Republican strategists are warning that Donald Trump's blunt talk and hard line on immigration – and its echoes in other GOP presidential candidates – could risk alienating Hispanic voters in 2016.
"If Republicans want to be competitive in the general election, they have to distance themselves from Trump on both illegal and legal immigration," Alfonso Aguilar, a former official in George W. Bush’s administration and executive director of the conservative American Principles Project’s Latino Partnership, tells
The New York Times.
"His proposal on birthright citizenship is very insulting to Latinos, and every day, this is the top story on Spanish language media. Right now, if the other candidates don’t respond to Trump, Latinos will buy the argument that Republicans agree with him."
But some candidates are taking similar positions to Trump, including Wisconsin Gov. Scott Walker, who also has called for
an end to automatic citizenship for the American-born children of illegal immigrants, and for a repeal of constitutional language dating from the Civil War era.
Trump's call for mass deportations also has found support in the GOP presidential field, The Times reports.
Texas Sen.

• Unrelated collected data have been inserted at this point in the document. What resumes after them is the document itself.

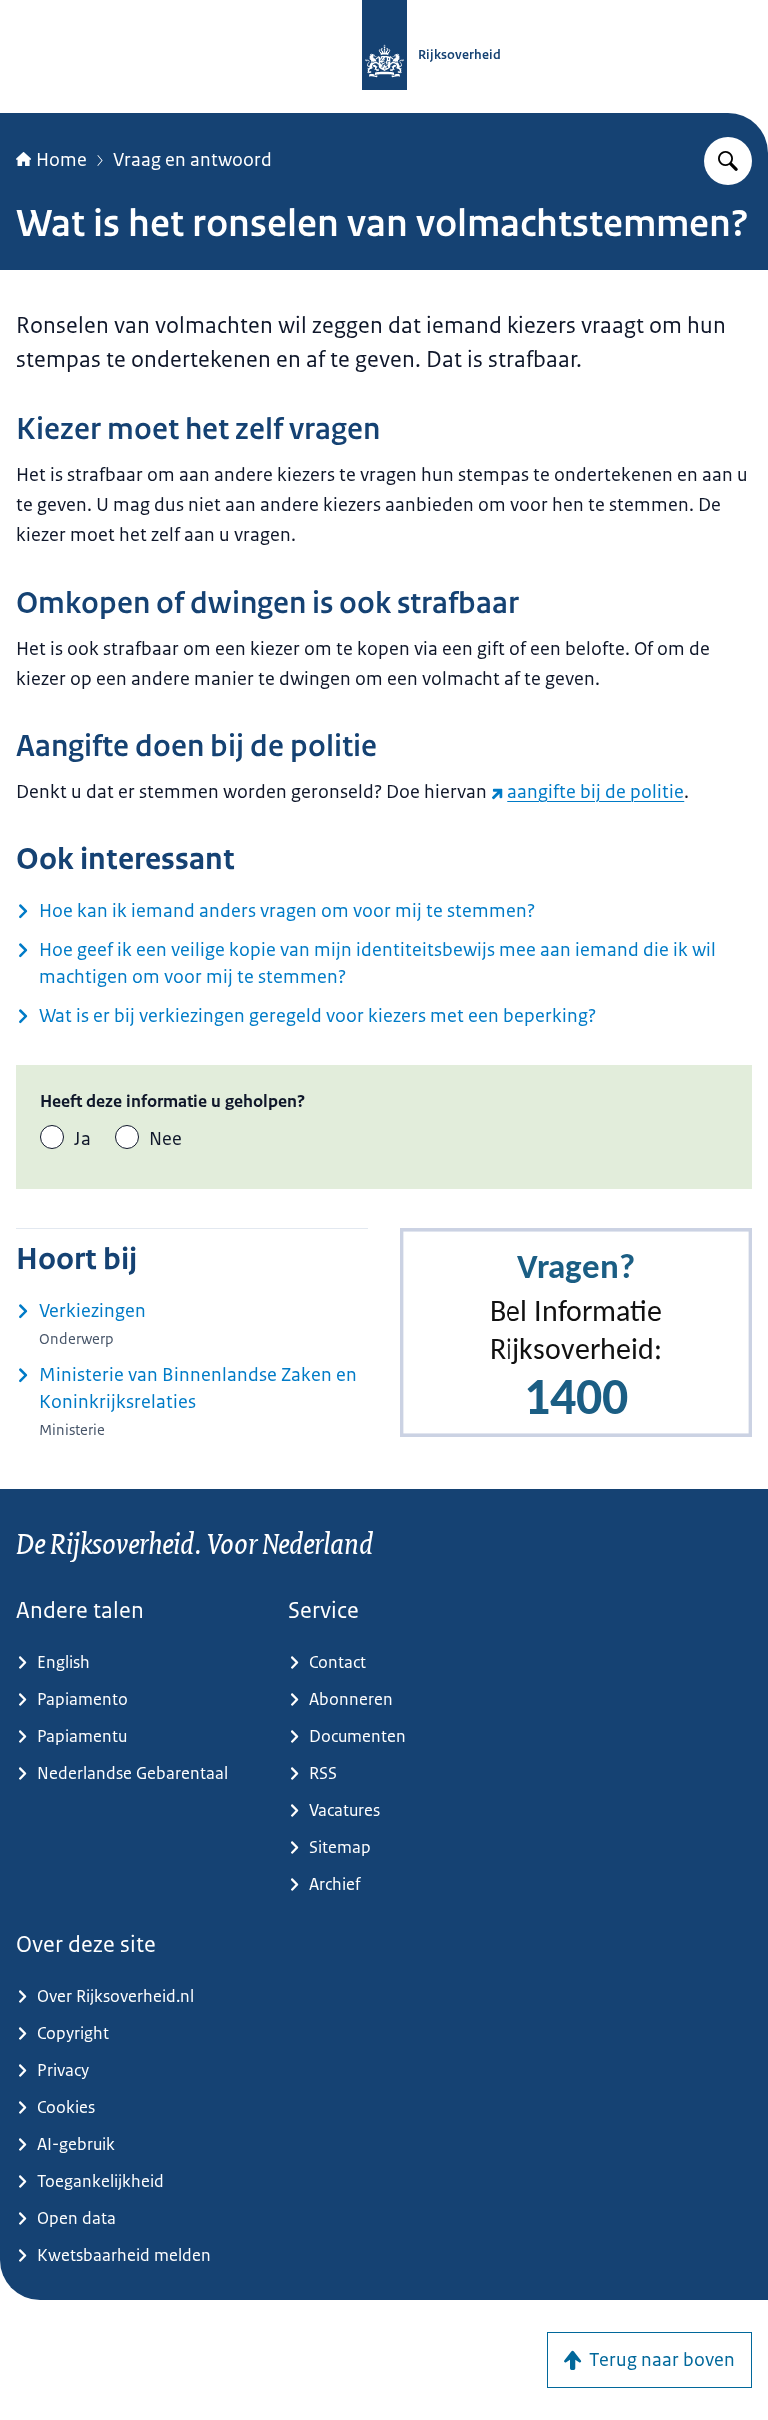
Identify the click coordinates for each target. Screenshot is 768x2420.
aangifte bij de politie (595, 792)
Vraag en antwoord (192, 160)
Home (61, 160)
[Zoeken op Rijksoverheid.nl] (728, 161)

Ted Cruz
introduced a bill last month in the wake of the July shooting death of a San Francisco woman by an illegal immigrant – a case
Trump spoke forcefully about on the stump.
And Louisiana Gov. Bobby Jindal
wants mayors arrested as accomplices in sanctuary cities — where local law enforcement officials decline to cooperate in federal deportations — when illegal immigrants commit felonies.
The attempt to win over Latinos was a problem in 2012, The Times reports, but could be a lot worse next year, when the population of Latinos eligible to vote is expected to increase by 18 percent to about 28 million people.
Still, the immigration hardline positions are giving some of Trump's GOP rivals ammunition to define their opposition, The Times reports, including South Carolina Sen. Lindsey Graham, who on Monday called the real estate billionaire's immigration plan "gibberish."
"You’re not going to get 11 million people and drive them back out of this country," he said, The Times reports. "That’s just not practical. That’s going to kill the Republican Party."
Rep. Steve King of Iowa tells The Times, however, that Trump's tough talk on immigration won't hurt the party.
"They often say anytime you don’t pander to Hispanics, you cost Republican votes," he tells The Times. "I think Trump gets stronger with this position that says enforce our immigration laws."
But Ryan Call, a former chairman of the Colorado Republican Party, says Republican candidates like
Sen. Cory Gardner won election in the state in 2014 by opening a "meaningful dialogue" with Hispanic voters, The Times reports.
"Trump’s plan and rhetoric takes us in exactly the opposite direction and will undermine much of the progress we have made in reaching out to the growing population of Hispanics and immigrants in Colorado and in other battleground states," he tells The Times.